I will ask my mother to get me ten more of those UniQlo tees. Ten for the price of two of similar quality, here in Montreal, Canada, but I don't get to choose by myself. It's a tradeoff I'm... able to live with. XD

It's sort of weird to see demonstrators converge on a city like Hong Kong. I mean, HK has seen its fair share of public demonstrations, especially those on 6/4 since 1989. But anti-globalization in HK? The idea seems weird, and is probably motivated by pre-conceptions I have of HK as an ultra-capitalist state grown by the people who escaped a regime that initially seeked to restrict, if not supress, free market. Well, we'll see.

Also, what is wrong with globalization, other than a bit more competition to handle? I also had that thought wandering in my head that the cause of poverty is the responsability of each and every citizen of industrialized countries, in that they don't have capital, b/c of market laws that don't somehow allow easy redistribution of riches (just think of the people who make a living from reinvesting and interest on capital, while some other are really working their asses off in factories in the Pearl River Delta).

Another uninformed/naive view that I have is that the addiction on oil is everyone's fault. Until people here in North America can give up their personal oil-driven (really) vehicules, none of them can complain about War in Irak b/c of oil, b/c those are the same people who complain when their oil prices go over the roof. It's a somehow easy-to-make conclusion, b/c I don't drive (while still relying on people who do, and on public transports that obviously run on gas - hey doesn't even the city train run on gas?), but it makes sense. The alternative is as Clinton recited, to depart from our dependence on old energy sources like, to developping new renewable sources of energy (which reminds me, and the whole past week being bombarded with news from the climate change meeting that I went to Expo 2005, which was apparently on the topic of sustainable development and "Nature's Wisdom", other than being that giant merchandise-ridden out-of-nowhere theme park). So if you're going to vote Green Party, I'll be taking the bus.

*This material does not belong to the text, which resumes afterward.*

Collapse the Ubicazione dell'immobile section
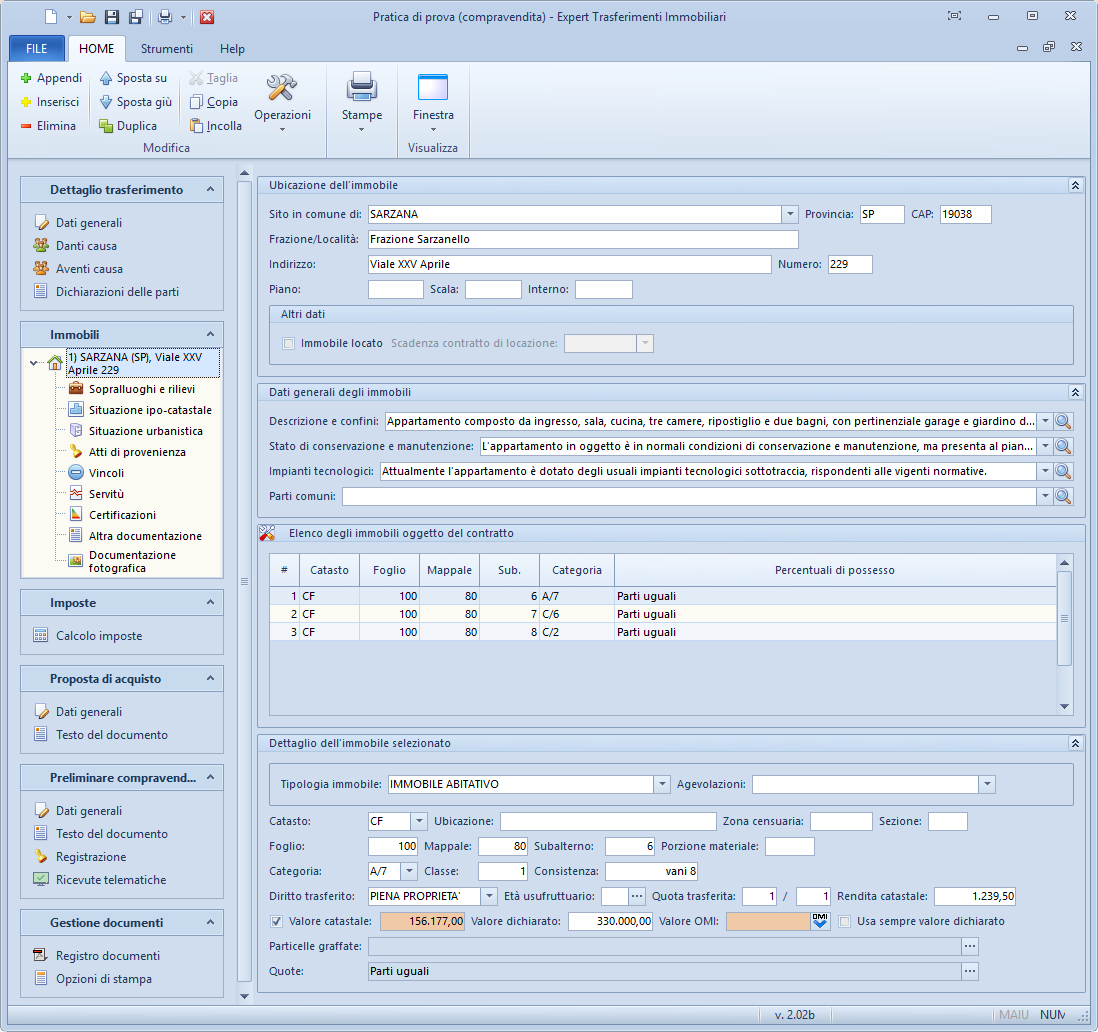1098x1032 pixels. (1075, 185)
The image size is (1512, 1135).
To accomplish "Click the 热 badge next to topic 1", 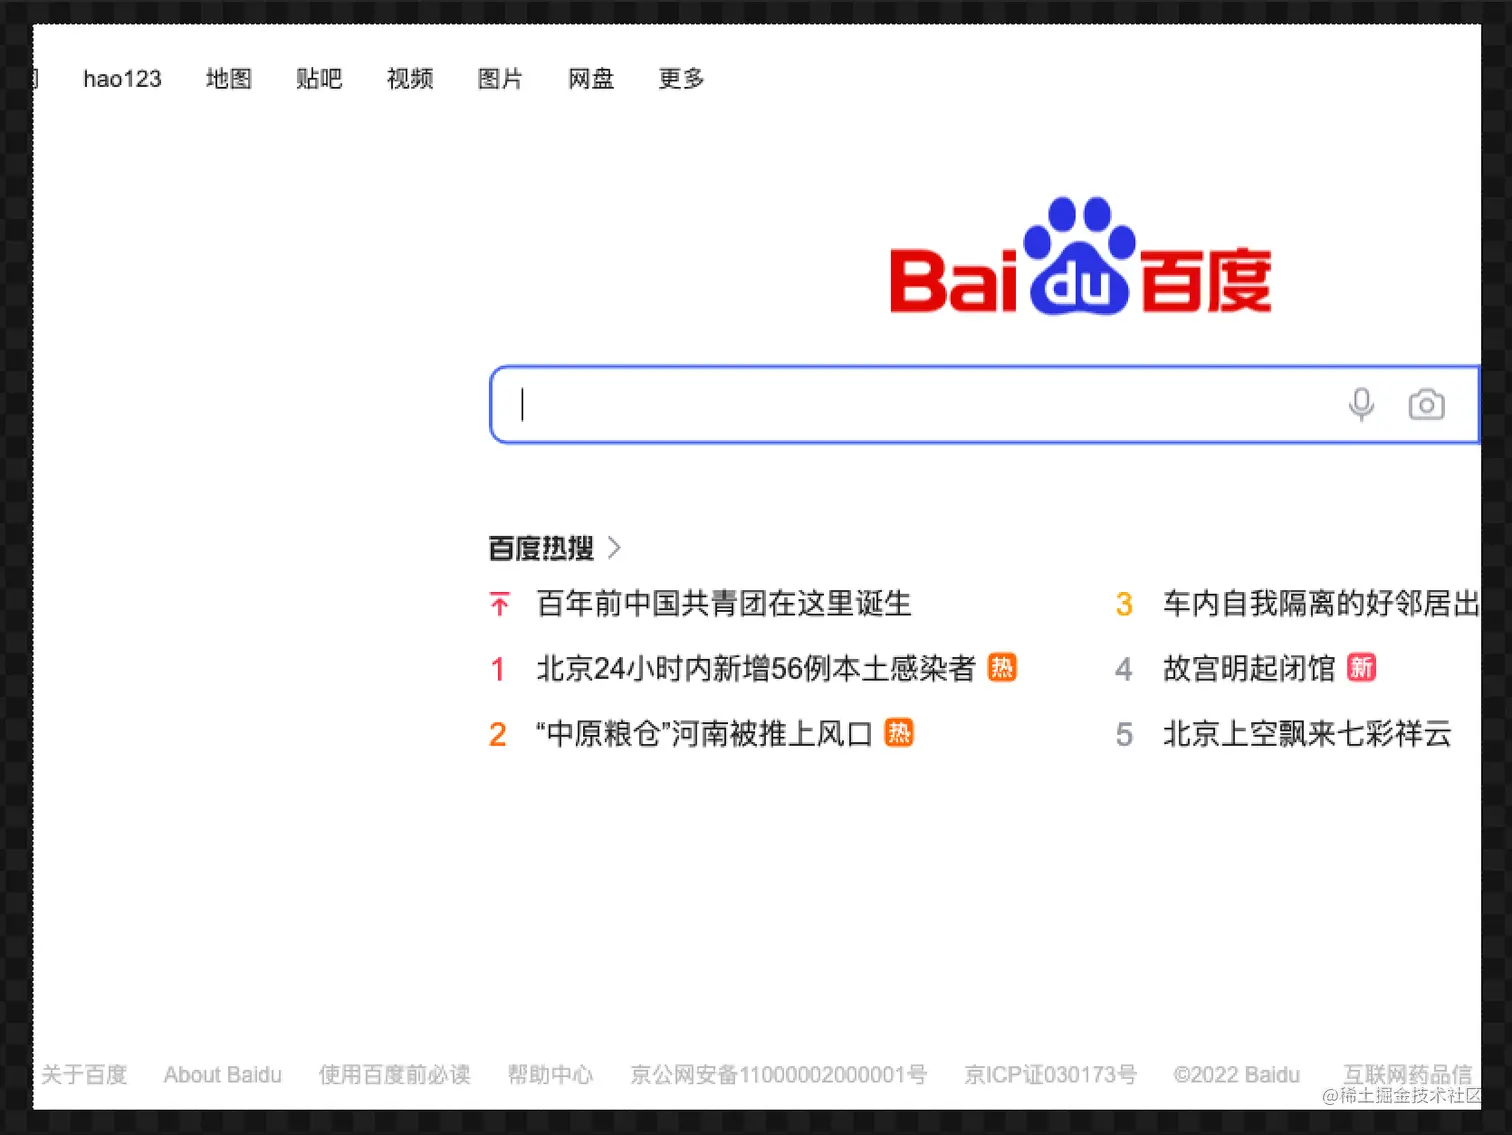I will [1003, 667].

And it *still* wouldn't be taken as a serious excuse for not getting a driving license - 'cause you know someday they're going to have affordable green cars in North America...

Those kids who're going to HK don't know how hot it gets in South China, that before they know it, they will be spending their afternoons indoors, shopping. But right, it's December, and December in humidificator-HK can be rather cold, brrr.

(Edit: Heh, well, I guess it's not exactly true.)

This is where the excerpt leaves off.